■ **What you have to do**
All lines from the one containing "The width and height of the screenshot is (1401, 991)." to the end of the data below are to be returned exactly, both ends included, with nothing added.

■ **Records to process**
■ ■ ■ ■ ■ ■ ■

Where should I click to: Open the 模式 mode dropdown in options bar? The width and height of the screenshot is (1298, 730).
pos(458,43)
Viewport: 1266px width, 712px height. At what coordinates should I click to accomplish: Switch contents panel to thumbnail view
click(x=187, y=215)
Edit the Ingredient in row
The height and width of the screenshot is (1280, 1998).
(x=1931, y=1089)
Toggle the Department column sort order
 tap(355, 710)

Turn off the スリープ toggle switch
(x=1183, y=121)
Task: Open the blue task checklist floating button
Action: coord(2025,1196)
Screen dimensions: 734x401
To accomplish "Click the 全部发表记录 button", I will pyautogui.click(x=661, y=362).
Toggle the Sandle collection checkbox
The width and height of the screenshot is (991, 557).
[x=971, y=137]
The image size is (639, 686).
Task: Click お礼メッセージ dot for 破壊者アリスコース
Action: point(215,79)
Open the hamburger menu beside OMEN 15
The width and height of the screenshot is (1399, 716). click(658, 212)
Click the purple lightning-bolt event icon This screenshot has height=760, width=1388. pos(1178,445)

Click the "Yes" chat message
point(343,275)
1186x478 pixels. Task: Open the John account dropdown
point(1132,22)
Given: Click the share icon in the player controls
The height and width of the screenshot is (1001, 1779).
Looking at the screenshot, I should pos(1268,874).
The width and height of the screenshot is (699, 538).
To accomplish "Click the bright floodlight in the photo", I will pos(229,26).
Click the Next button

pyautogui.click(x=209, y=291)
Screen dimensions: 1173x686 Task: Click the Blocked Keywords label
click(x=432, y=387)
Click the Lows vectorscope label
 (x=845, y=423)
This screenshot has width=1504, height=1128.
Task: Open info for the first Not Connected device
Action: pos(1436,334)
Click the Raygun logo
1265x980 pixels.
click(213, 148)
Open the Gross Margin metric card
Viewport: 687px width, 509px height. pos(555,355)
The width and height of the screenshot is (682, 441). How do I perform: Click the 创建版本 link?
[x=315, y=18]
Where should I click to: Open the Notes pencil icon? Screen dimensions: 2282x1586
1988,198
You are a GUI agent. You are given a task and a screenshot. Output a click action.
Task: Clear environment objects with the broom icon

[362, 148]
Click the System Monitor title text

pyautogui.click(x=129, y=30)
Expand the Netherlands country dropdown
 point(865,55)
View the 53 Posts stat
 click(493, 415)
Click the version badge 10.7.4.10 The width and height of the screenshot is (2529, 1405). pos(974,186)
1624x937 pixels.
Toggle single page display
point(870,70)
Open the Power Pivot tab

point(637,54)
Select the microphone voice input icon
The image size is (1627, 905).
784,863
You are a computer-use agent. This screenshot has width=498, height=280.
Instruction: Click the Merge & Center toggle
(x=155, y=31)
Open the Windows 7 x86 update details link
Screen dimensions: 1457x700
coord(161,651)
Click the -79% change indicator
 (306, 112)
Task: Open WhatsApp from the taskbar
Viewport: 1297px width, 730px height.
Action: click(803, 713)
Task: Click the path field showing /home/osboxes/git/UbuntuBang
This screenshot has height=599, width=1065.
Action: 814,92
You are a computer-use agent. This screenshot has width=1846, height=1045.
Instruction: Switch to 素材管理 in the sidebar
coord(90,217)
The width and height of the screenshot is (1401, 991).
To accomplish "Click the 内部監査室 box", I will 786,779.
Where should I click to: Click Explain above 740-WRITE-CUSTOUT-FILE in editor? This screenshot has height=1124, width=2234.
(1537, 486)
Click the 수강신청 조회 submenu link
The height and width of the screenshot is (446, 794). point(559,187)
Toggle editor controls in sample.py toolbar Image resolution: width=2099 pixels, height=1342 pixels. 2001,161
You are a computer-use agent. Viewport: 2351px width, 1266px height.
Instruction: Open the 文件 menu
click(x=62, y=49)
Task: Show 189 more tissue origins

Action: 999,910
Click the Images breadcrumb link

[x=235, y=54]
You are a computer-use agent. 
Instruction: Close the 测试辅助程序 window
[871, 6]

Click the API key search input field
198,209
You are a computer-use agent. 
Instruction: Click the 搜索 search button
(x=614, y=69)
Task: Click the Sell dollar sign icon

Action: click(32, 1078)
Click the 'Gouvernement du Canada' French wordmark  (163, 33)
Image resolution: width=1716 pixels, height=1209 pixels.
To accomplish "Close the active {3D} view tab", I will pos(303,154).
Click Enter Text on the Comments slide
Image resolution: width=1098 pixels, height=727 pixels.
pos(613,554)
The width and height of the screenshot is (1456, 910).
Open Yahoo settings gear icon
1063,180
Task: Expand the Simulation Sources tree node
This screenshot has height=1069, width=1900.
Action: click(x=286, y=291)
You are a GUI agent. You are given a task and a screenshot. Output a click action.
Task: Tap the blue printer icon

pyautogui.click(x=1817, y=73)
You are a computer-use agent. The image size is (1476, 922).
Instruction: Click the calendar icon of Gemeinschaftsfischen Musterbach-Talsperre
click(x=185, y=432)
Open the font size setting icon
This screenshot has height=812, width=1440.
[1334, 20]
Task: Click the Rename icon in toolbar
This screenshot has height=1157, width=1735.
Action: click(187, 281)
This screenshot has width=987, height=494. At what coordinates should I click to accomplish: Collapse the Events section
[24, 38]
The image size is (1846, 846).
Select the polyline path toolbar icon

■ ■ ■ ■ ■ ■ ■

■ **Your response**
The width and height of the screenshot is (1401, 991).
To accomplish "Click the 内部監査室 box", I will 786,779.
Where should I click to: Click Explain above 740-WRITE-CUSTOUT-FILE in editor? This screenshot has height=1124, width=2234.
(1537, 486)
Click the 수강신청 조회 submenu link
The height and width of the screenshot is (446, 794). point(559,187)
Toggle editor controls in sample.py toolbar Image resolution: width=2099 pixels, height=1342 pixels. 2001,161
You are a computer-use agent. Viewport: 2351px width, 1266px height.
Instruction: Open the 文件 menu
click(x=62, y=49)
Task: Show 189 more tissue origins

Action: 999,910
Click the Images breadcrumb link

[x=235, y=54]
You are a computer-use agent. 
Instruction: Close the 测试辅助程序 window
[871, 6]

Click the API key search input field
198,209
You are a computer-use agent. 
Instruction: Click the 搜索 search button
(x=614, y=69)
Task: Click the Sell dollar sign icon

Action: click(32, 1078)
Click the 'Gouvernement du Canada' French wordmark  (163, 33)
Image resolution: width=1716 pixels, height=1209 pixels.
To accomplish "Close the active {3D} view tab", I will pos(303,154).
Click Enter Text on the Comments slide
Image resolution: width=1098 pixels, height=727 pixels.
pos(613,554)
The width and height of the screenshot is (1456, 910).
Open Yahoo settings gear icon
1063,180
Task: Expand the Simulation Sources tree node
This screenshot has height=1069, width=1900.
Action: click(x=286, y=291)
You are a GUI agent. You are given a task and a screenshot. Output a click action.
Task: Tap the blue printer icon

pyautogui.click(x=1817, y=73)
You are a computer-use agent. The image size is (1476, 922).
Instruction: Click the calendar icon of Gemeinschaftsfischen Musterbach-Talsperre
click(x=185, y=432)
Open the font size setting icon
This screenshot has height=812, width=1440.
[1334, 20]
Task: Click the Rename icon in toolbar
This screenshot has height=1157, width=1735.
Action: click(187, 281)
This screenshot has width=987, height=494. At what coordinates should I click to accomplish: Collapse the Events section
[24, 38]
The image size is (1846, 846).
Select the polyline path toolbar icon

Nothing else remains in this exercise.